Member of the National Assembly of Zimbabwe for Beitbridge West
- In office 7 September 2023 – 3 October 2023
- Preceded by: Ruth Mavhungu-Maboyi
- Succeeded by: Thusani Ndou

Mayor of Beitbridge
- In office 10 September 2018 – September 2020
- Preceded by: Showa Moyo (acting)
- Succeeded by: Munyaradzi Chitsunge

Personal details
- Party: Citizens Coalition for Change (2022–present)
- Other political affiliations: MDC Alliance (2018–2020)

= Morgan Ncube =

Zimbabwean politician

Morgan Ncube is a Zimbabwean politician who served as the Member of Parliament for Beitbridge West as a member of the Citizens Coalition for Change between September and October 2023. He formerly served as the mayor of Beitbridge in Matabeleland South from 2018 to 2020 as a member of the MDC Alliance.

==Political career==
Ncube was a member of the MDC Alliance and served as the party's national youth organising secretary. He was elected the councillor for Ward 4 of the Beitbridge Town Council during the 2018 harmonised elections. Shortly afterwards, he was elected unopposed as town mayor.

In September 2020, Ncube was expelled from the MDC Alliance by Movement for Democratic Change – Tsvangirai leader Thokozani Khupe for supporting former MDC Alliance leader Nelson Chamisa. He ceased to be a councillor and mayor as a result. Ncube then became a member of Chamisa's new political party, the Citizens Coalition for Change, after its founding in January 2022 and won his council seat back in a by-election in March 2022 as a member of the party.

Ncube was elected Member of Parliament for Beitbridge West in the general election held on 23 August 2023 by 96 votes, becoming the first opposition candidate to win a parliamentary seat in Beitbridge since 2000.
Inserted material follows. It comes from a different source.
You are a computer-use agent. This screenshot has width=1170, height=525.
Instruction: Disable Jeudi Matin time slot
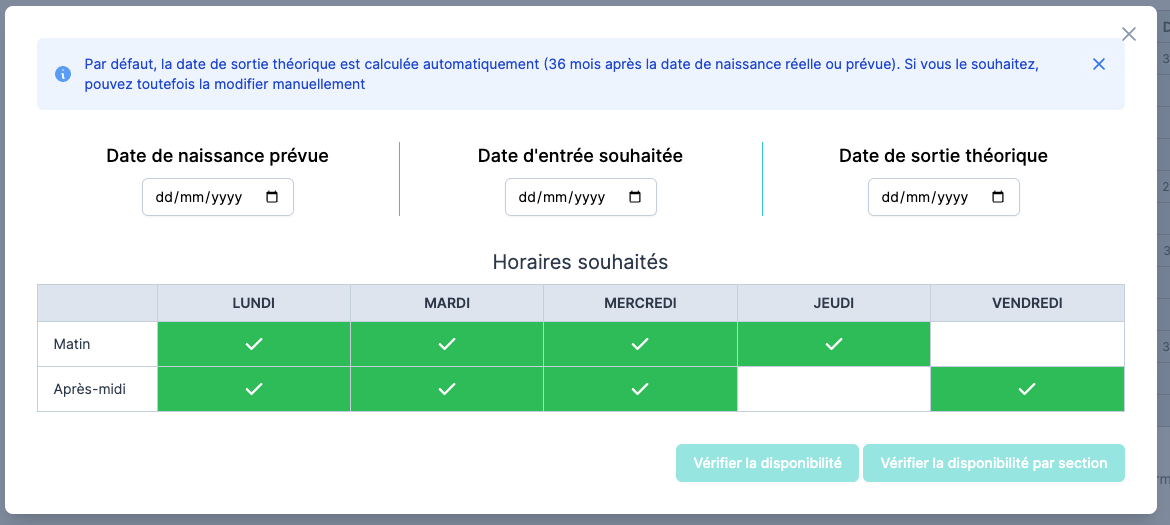[834, 344]
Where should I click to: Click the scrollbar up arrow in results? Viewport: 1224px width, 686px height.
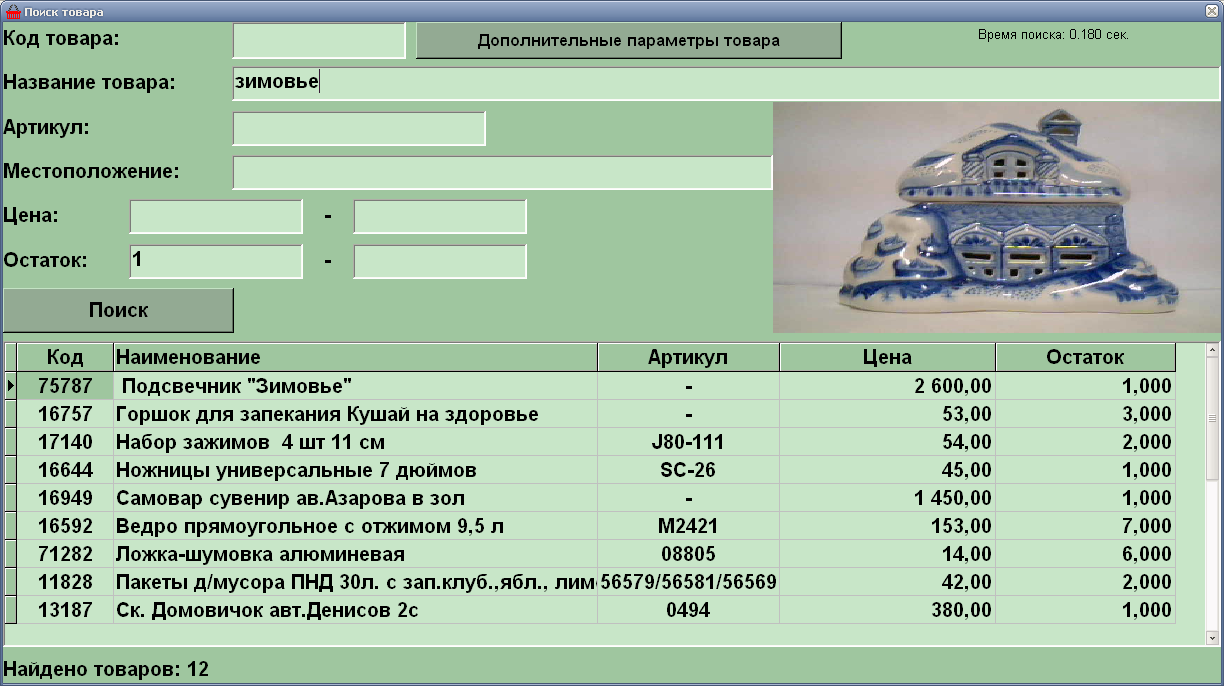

On 3 October 2023, Sengenzo Tshabangu, who claimed to be the interim Secretary-General of the CCC, wrote a letter to National Assembly Speaker Jacob Mudenda, in which he stated that Ncube and a group of CCC MPs had been expelled from the party. Mudenda recognized Tshabangu's letter and wrote to the Zimbabwean electoral commission that Ncube and other CCC MPs had lost their parliamentary membership, despite party leader Chamisa asking Mudenda to disregard the letter. Ncube and the other expelled CCC MPs subsequently all filed to stand as CCC candidates in their constituencies for the by-elections on 9 December 2023. On 7 December 2023, two days before the scheduled by-elections, the Harare High Court barred Ncube and the other expelled CCC MPs from contesting the by-elections.